Reputation: 1095
I need to store 96 data per day (every 15 minutes 1 data). There are two obvious solutions I see but I do not know which one to choose. I can store each data by row (=96 records+IDs) or by column (=1record with 96 cols + ID). This is an important question as it is a root design question of my database.
I wonder which one will be faster when I make queries and joins (considering that indexes are created properly)? To store all data in a single record or in multiple records?
Handling 96 cols and doing operation with them (multipling one record with another or summarizing a full day) is quite a pain. However it makes the reading of the data by human (=developers) bit easier.
Does anyone have experience on the subject?
Upvotes: 1
Views: 106
Reputation: 96552
I don't know what you want to do with this data, but suppose you will want to sum all the data for a particular day. If you use the relational table the query is:
select sum(field1)
from table1 t
where t.date = '20141213'
but if you wanted to do the same for the non-relational design, you would have to write
select field1+field2+field3+...field96 from table1
if you needed other aggregates the code gets worse:
select Count(field1)
from
(select field1 from table1 where date = '20141213' and field1 is not null
union all
select field2 from table1 where date = '20141213' and field2 is not null
union all
select field3 from table1 where date = '20141213' and field3 is not null
... ( put in a separate stement for each field)
union all
select field96 from table1 where date = '20141213' and field96 is not null
) a
And if you later need to insert twice as often, you would need to add 96 more columns and fix all the code written against it. And depending on how big the data in each column is, you could run into the record limits for an individual record.
Looking at this, I don't think the 96 columns is a good idea.
Upvotes: 2
Reputation: 166
We don't have enough information to make decisions about the right design.
Before you make any decision, spend more time with the data that's going to live in the database and identify any relationships that exist between the different values. Do you know how the data will be used once stored? Talk to the developers, but don't design in with the only goal being to make it easy for the devs to work with.
There is nothing wrong with only having a single table, but the problems you describe make me think that it isn't the best solution.
And one last note, if "By Column" you mean the entity-attribute-value model - that design should be reserved for environments where the number and types of values that you need to store are going to change. It's inefficient for querying. I'm comfortable saying that you should stay away from that design even with the limited info here.
Upvotes: 1
Reputation: 2607
I would recommend the first solution: 96 records (+IDs) / day since it is a data capture process that is recurrent and probably the data is similar ( in other words the attribute that is valued in the 15 min base does not change)
Pros:
- If the data capture interval increases or decreases then you don't need to alter the table structure.
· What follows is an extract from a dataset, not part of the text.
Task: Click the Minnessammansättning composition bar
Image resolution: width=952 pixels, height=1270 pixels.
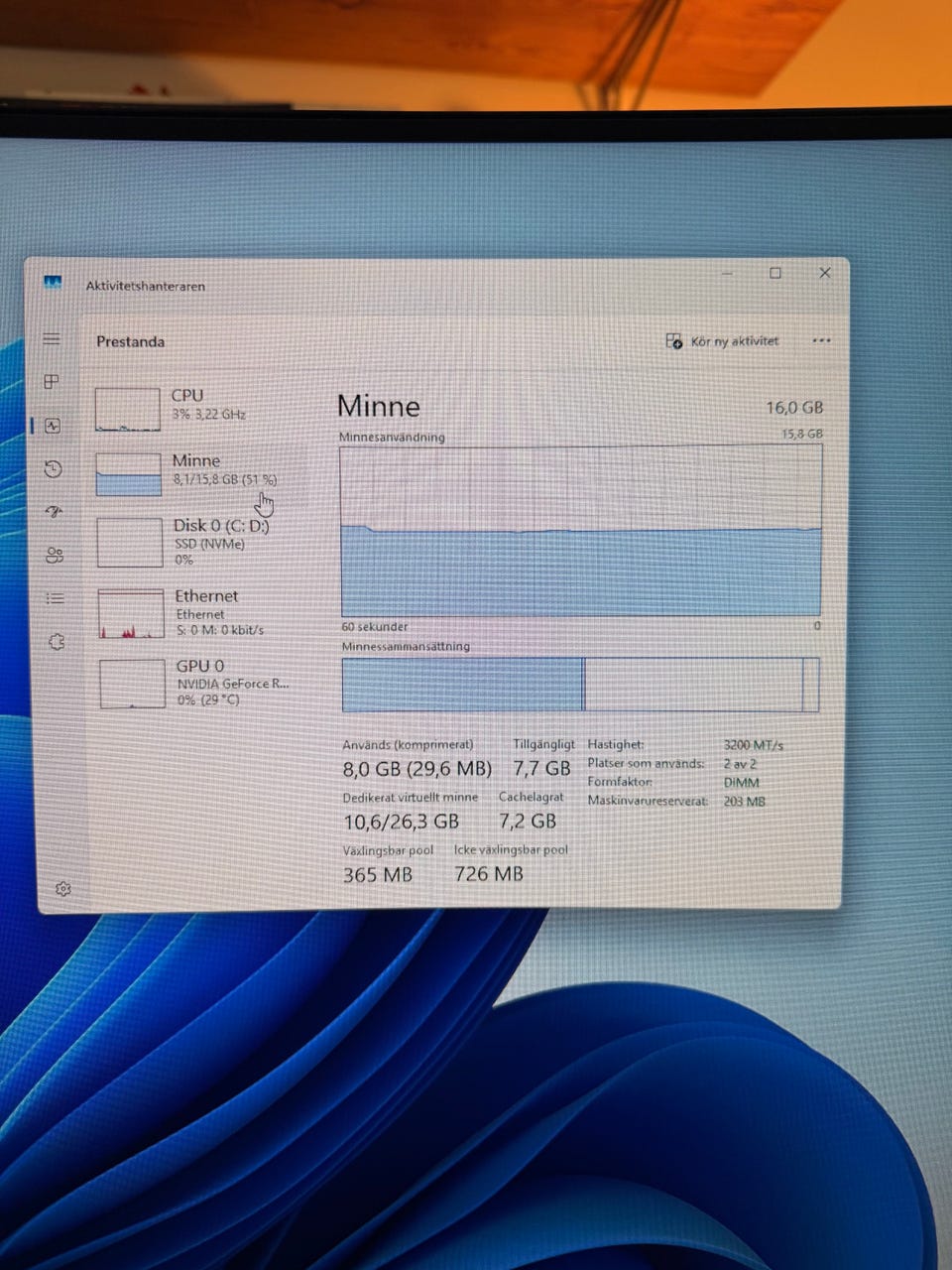Action: (580, 685)
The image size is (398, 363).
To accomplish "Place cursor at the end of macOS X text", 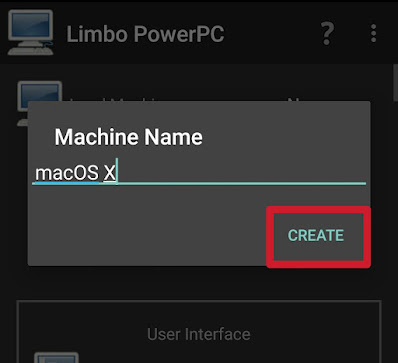I will [117, 173].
- If you later need to add other attributes (such as timestamp of the capture, who captured data etc) then it is easier to work with.
- 96 rows per day is not that big amount of data (about 35k per year) so if you have a clustered index on the ID column then queries cost shouldn't be too high, even in the long term.
Upvotes: 1
Reputation: 2860
Can you form a relationship based on 1 column with 96 records?
There is a huge design flaw here. Remember SQL Server is a relational database. If a relation is not what you need here, then you're only making things more difficult for humans in the long run. Your solution should be scale-able.
You cannot normalize a column based data storage structure which takes away from the performance functionality the database inherently utilizes. Also, how can you use indexes?
I think a firm understanding of the relationships should first be understood.
Also, you can get the data you want out of those columns, but sometimes pivot/unpivot functions are costly to the system and you should definitely ask your developers how they would like this data represented. As a developer myself, if a standard query doesn't work and this needs to be queried regularly, this could pose a lot of issues that may not be easy to fix in the long run.
Upvotes: 0